Stored records:
.....
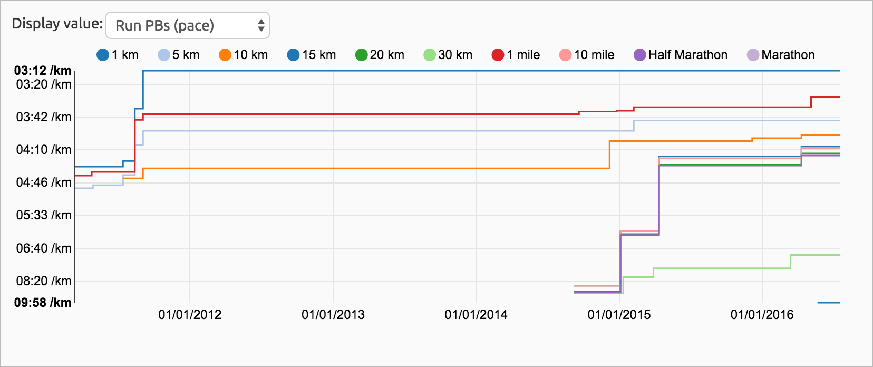Click the Marathon legend label
873x367 pixels.
click(788, 55)
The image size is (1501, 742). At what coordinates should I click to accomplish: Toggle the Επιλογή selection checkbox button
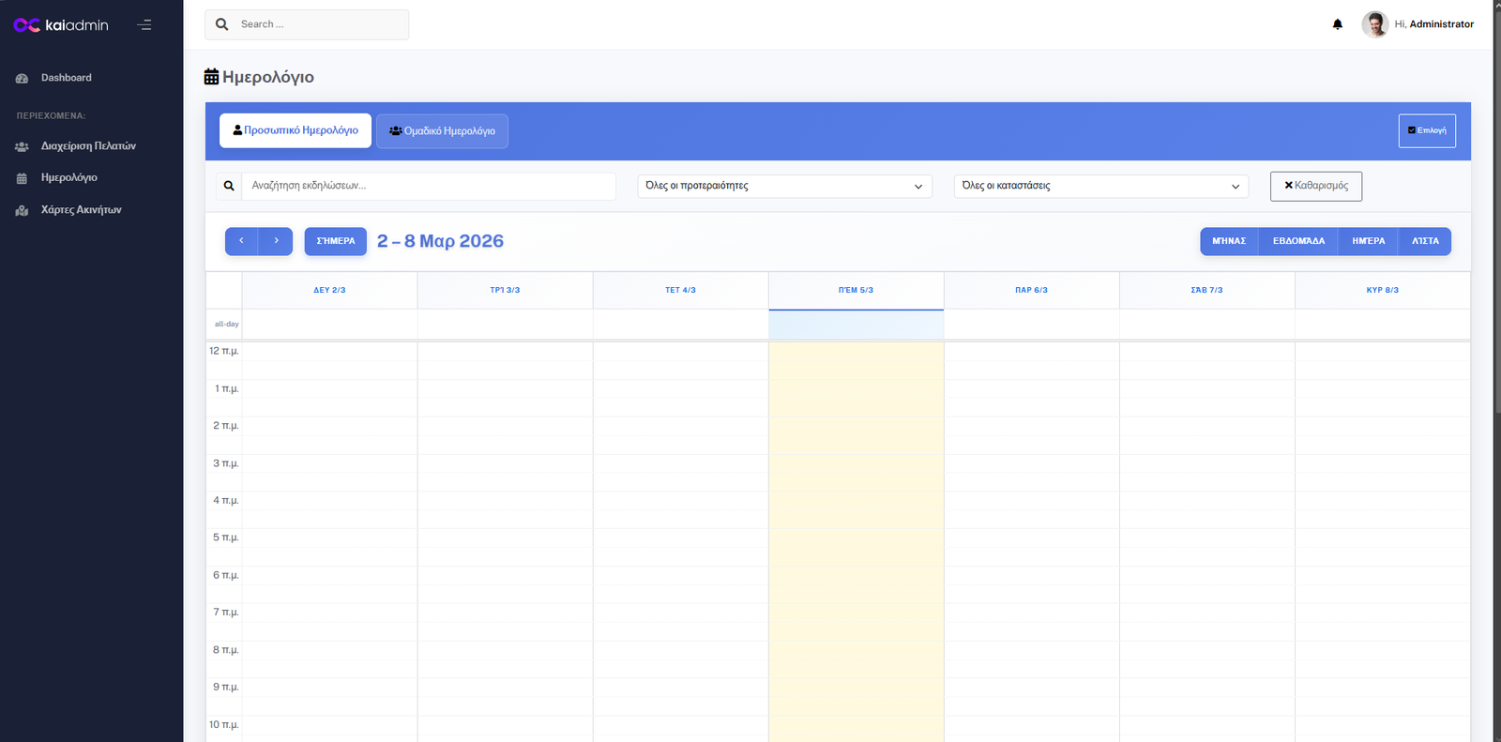coord(1426,131)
.....
WHAT IS BEING ASKED: Repeat, exactly and with no pictures, each line from the line that holds "The image size" through the last line of the records above.

TASK RESULT:
The image size is (1501, 742). At what coordinates should I click to accomplish: Toggle the Επιλογή selection checkbox button
coord(1426,131)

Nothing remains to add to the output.